TASK TO COMPLETE >> Copy the appellate opinion excerpt below in full, word for word.

-- start EXCERPT TO READ --

Dianne M. Dillon, Assistant District Attorney, for the Commonwealth.

Present: CYPHER, McHUGH, & MILKEY, JJ.

CYPHER, J.

The defendant, Michael Harris, appeals from the judgments entered after a jury-waived trial in the Superior Court in May, 2006. He was found guilty of trafficking in cocaine with a weight of twenty-eight grams or more, but less than one hundred grams, G.L. c. 94C, § 32E(b)(2); unlawful distribution of cocaine, G.L. c. 94C, § 32A(c); and resisting arrest, G.L. c. 268, § 32B.1 We affirm the convictions.

Background. We summarize the facts the judge could have found, reserving more details where relevant to our discussion of the issues. Springfield police and an undercover State trooper conducted a controlled purchase of cocaine from the defendant outside an apartment building on Franklin Street in Springfield on June 3, 2005. The trooper arranged, by telephone, to meet the defendant, drove up to the apartment building, and parked. When the defendant emerged from the apartment building, showing the trooper packages of cocaine called "twenties," the trooper said instead he wanted two "eight balls" of cocaine. The defendant returned to the apartment building and emerged a few minutes later with a baggie containing the "eight balls." After the exchange of money and the cocaine, the defendant became aware of police closing in and fled, hiding in the shrubbery of a nearby church. He soon was found, taken into custody, and returned to Franklin Street, where the police were securing apartment 3 of the apartment building. Here, the defendant made a statement that was later ordered suppressed after a pretrial hearing.

-- end EXCERPT TO READ --
-- start PROVIDED MATERIAL --

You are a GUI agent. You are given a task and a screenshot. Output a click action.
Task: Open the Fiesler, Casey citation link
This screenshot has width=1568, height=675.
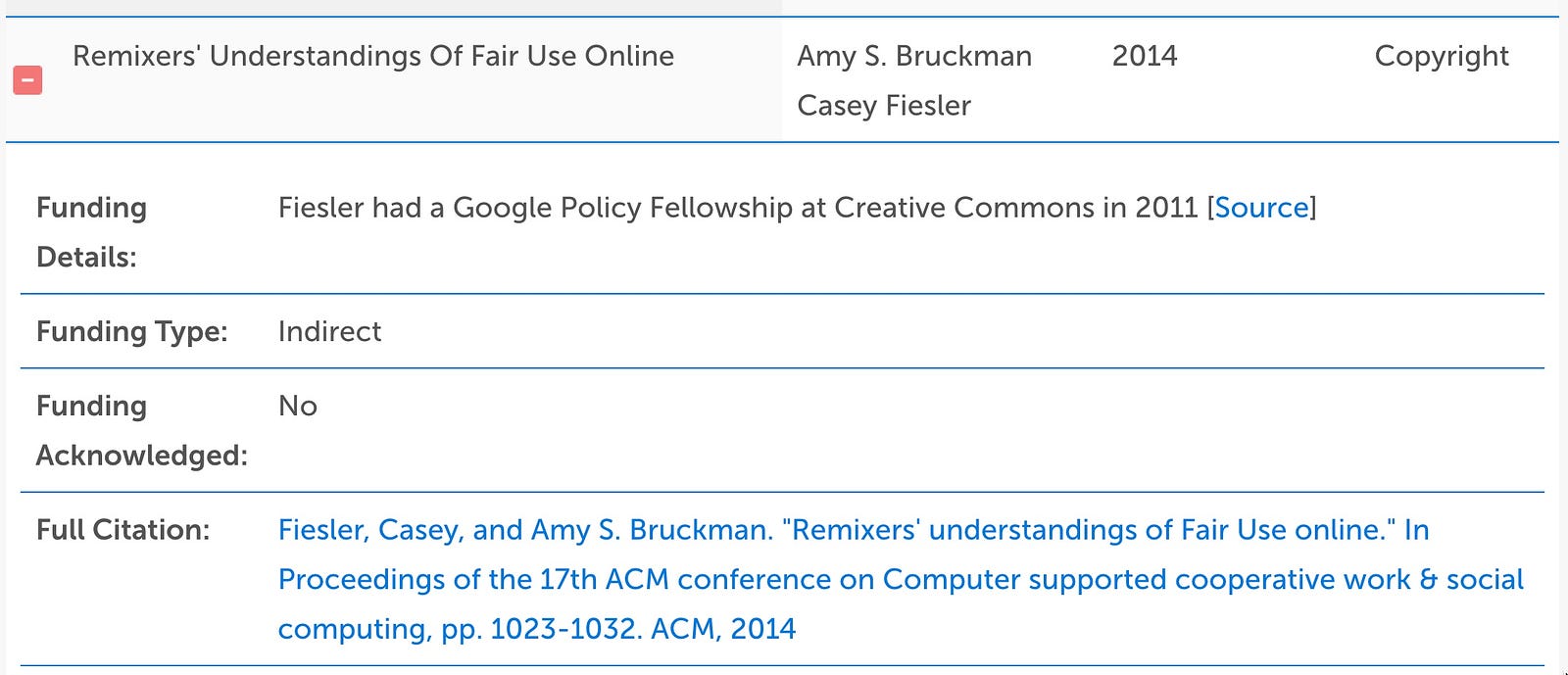pyautogui.click(x=901, y=579)
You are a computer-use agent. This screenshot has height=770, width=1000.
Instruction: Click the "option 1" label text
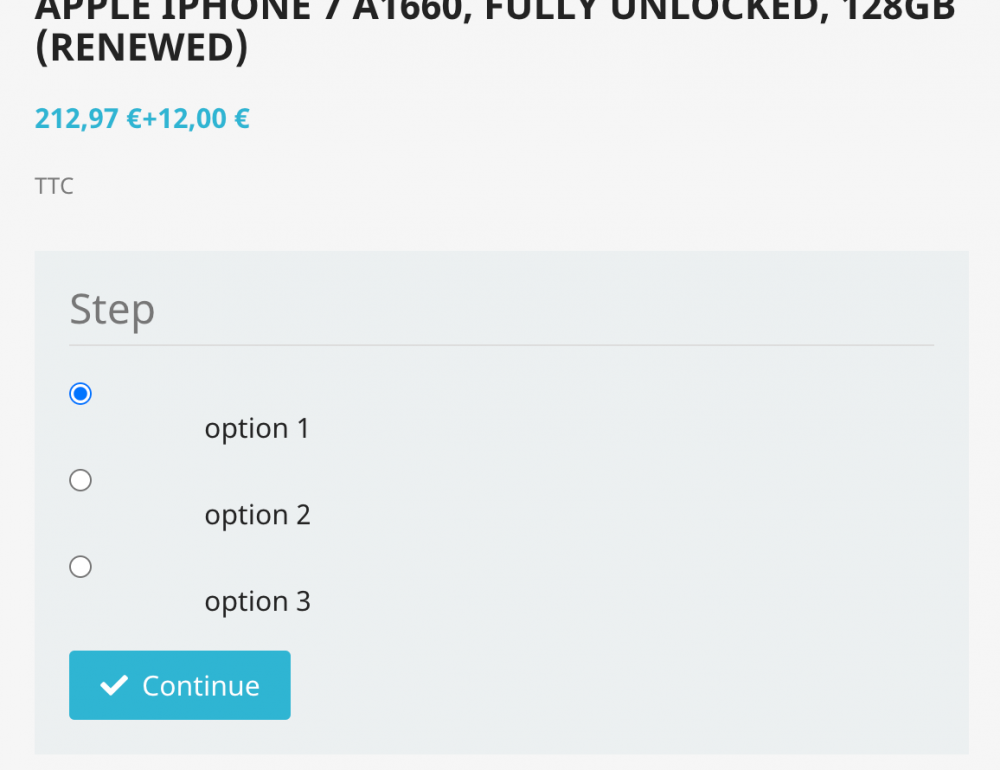(257, 429)
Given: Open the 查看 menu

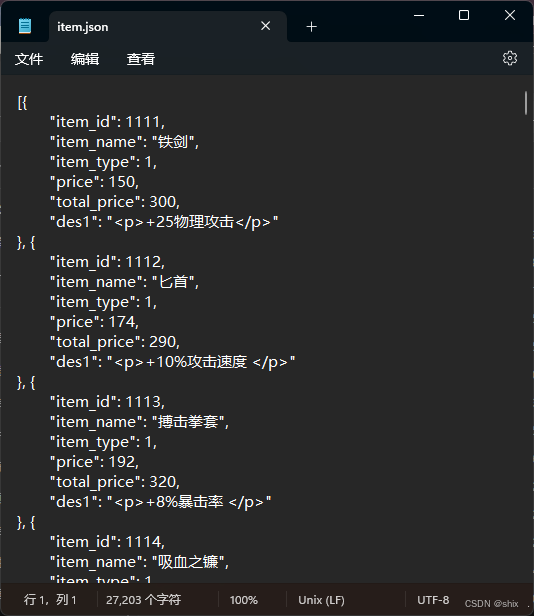Looking at the screenshot, I should click(x=141, y=59).
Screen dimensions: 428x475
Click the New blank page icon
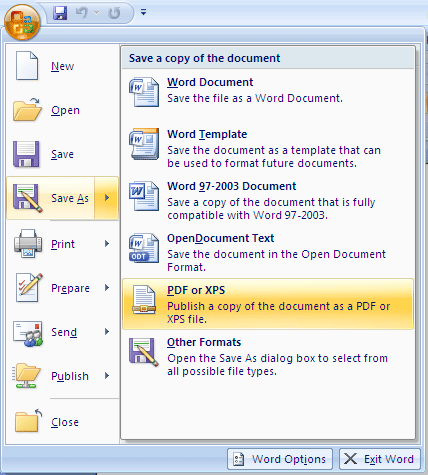click(27, 66)
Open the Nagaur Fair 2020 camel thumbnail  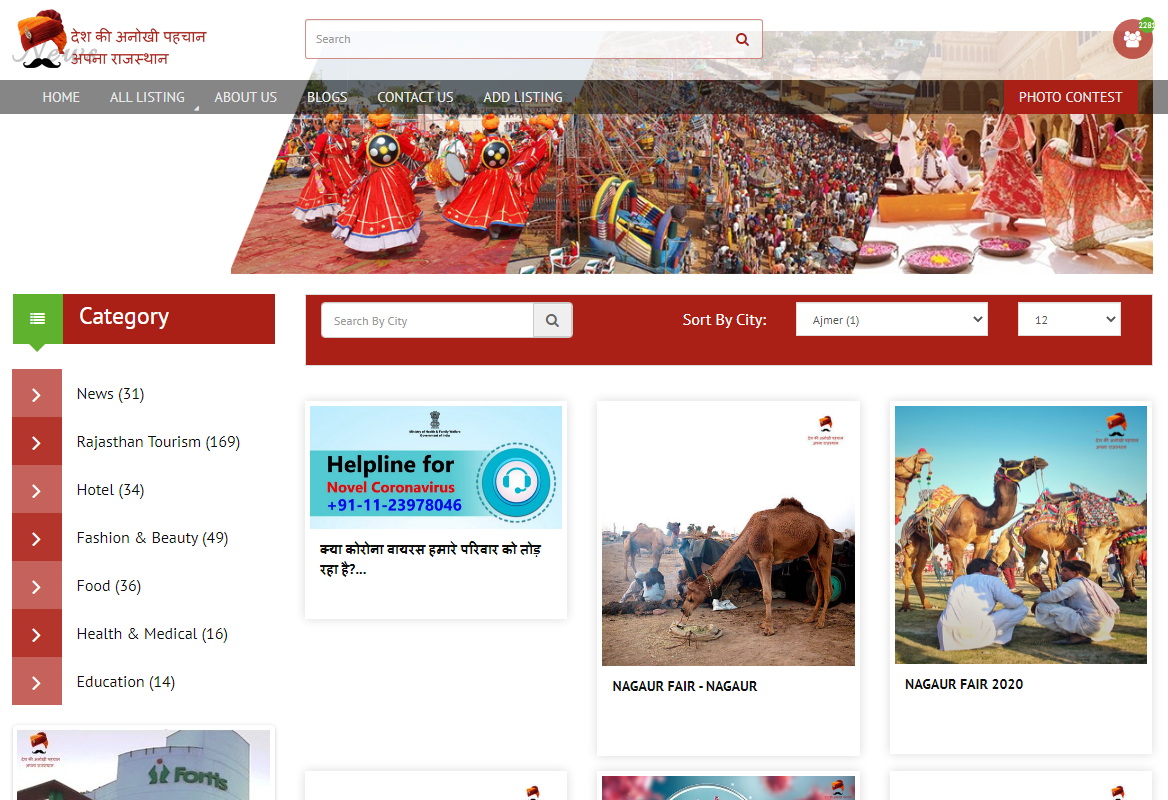1020,535
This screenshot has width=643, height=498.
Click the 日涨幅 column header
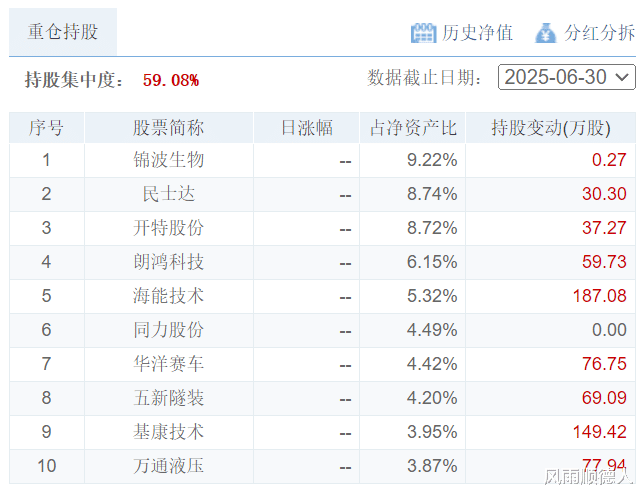point(306,128)
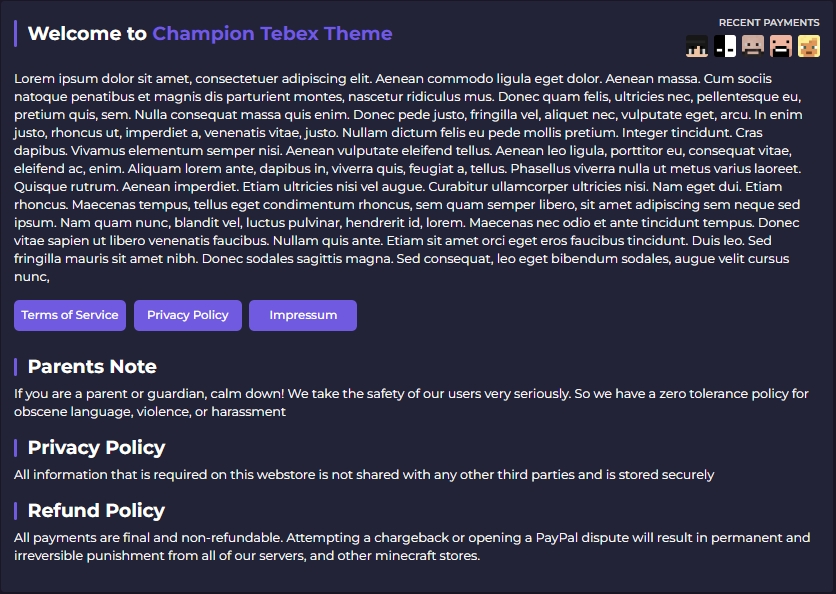Click the purple bar beside Parents Note
The height and width of the screenshot is (594, 836).
pos(16,366)
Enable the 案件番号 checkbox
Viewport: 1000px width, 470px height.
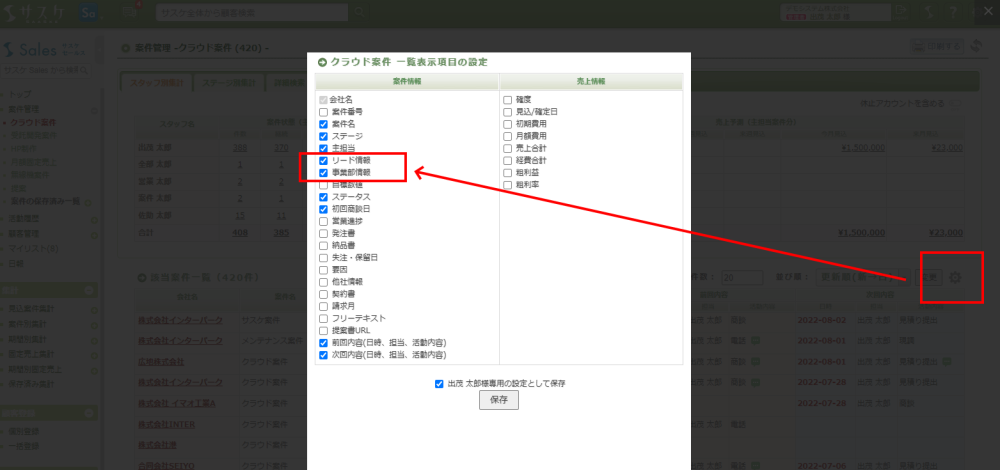pos(324,112)
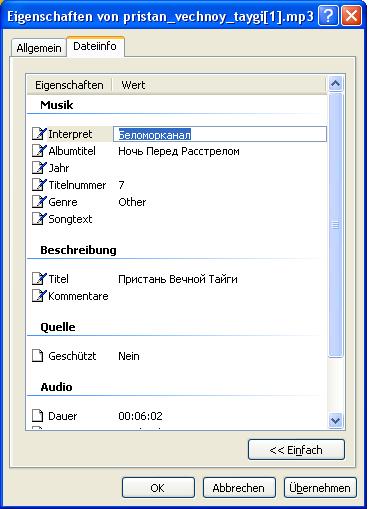Select the Dateiinfo tab
377x509 pixels.
point(95,47)
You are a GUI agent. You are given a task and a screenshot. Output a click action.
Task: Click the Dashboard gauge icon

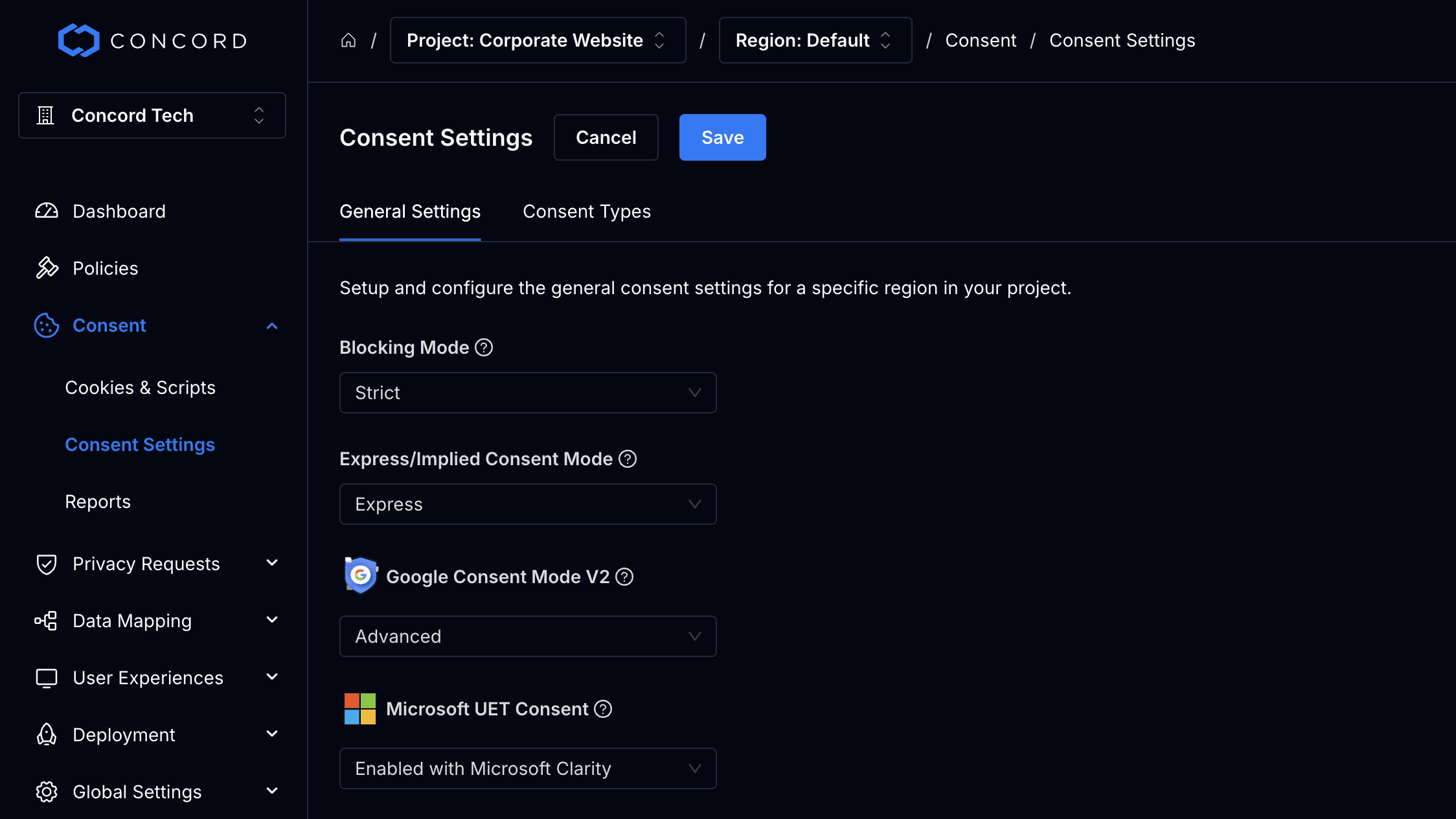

-- end PROVIDED MATERIAL --

RESPONSE BELOW >>
Dianne M. Dillon, Assistant District Attorney, for the Commonwealth.

Present: CYPHER, McHUGH, & MILKEY, JJ.

CYPHER, J.

The defendant, Michael Harris, appeals from the judgments entered after a jury-waived trial in the Superior Court in May, 2006. He was found guilty of trafficking in cocaine with a weight of twenty-eight grams or more, but less than one hundred grams, G.L. c. 94C, § 32E(b)(2); unlawful distribution of cocaine, G.L. c. 94C, § 32A(c); and resisting arrest, G.L. c. 268, § 32B.1 We affirm the convictions.

Background. We summarize the facts the judge could have found, reserving more details where relevant to our discussion of the issues. Springfield police and an undercover State trooper conducted a controlled purchase of cocaine from the defendant outside an apartment building on Franklin Street in Springfield on June 3, 2005. The trooper arranged, by telephone, to meet the defendant, drove up to the apartment building, and parked. When the defendant emerged from the apartment building, showing the trooper packages of cocaine called "twenties," the trooper said instead he wanted two "eight balls" of cocaine. The defendant returned to the apartment building and emerged a few minutes later with a baggie containing the "eight balls." After the exchange of money and the cocaine, the defendant became aware of police closing in and fled, hiding in the shrubbery of a nearby church. He soon was found, taken into custody, and returned to Franklin Street, where the police were securing apartment 3 of the apartment building. Here, the defendant made a statement that was later ordered suppressed after a pretrial hearing.